Distinct profiles of human embryonic stem cell metabolism and mitochondria identified by oxygen

Oxygen is a powerful regulator of cell function and embryonic development. It has previously been determined that oxygen regulates human embryonic stem (hES) cell glycolytic and amino acid metabolism, but the effects on mitochondria are as yet unknown. Two hES cell lines (MEL1, MEL2) were analyzed to determine the role of 5% (physiological) and 20% (atmospheric) oxygen in regulating mitochondrial activity.
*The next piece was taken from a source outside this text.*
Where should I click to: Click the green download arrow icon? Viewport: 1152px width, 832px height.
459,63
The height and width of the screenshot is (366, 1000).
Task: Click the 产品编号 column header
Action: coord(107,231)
In response to extended physiological oxygen culture, MEL2 hES cells displayed reduced mtDNA content, mitochondrial mass and expression of metabolic genes TFAM, NRF1, PPARa and MT-ND4. Furthermore, MEL2 hES cell glucose consumption, lactate production and amino acid turnover were elevated under physiological oxygen. In stark contrast, MEL1 hES cell amino acid and carbohydrate use and mitochondrial function were relatively unaltered in response to oxygen. Furthermore, differentiation kinetics were delayed in the MEL1 hES cell line following BMP4 treatment. Here we report the first incidence of metabolic dysfunction in a hES cell population, defined as a failure to respond to oxygen concentration through the modulation of metabolism, demonstrating that hES cells can be perturbed during culture despite exhibiting the defining characteristics of pluripotent cells. Collectively, these data reveal a central role for oxygen in the regulation of hES cell metabolism and mitochondrial function, whereby physiological oxygen promotes glucose flux and suppresses mitochondrial biogenesis and gene expression.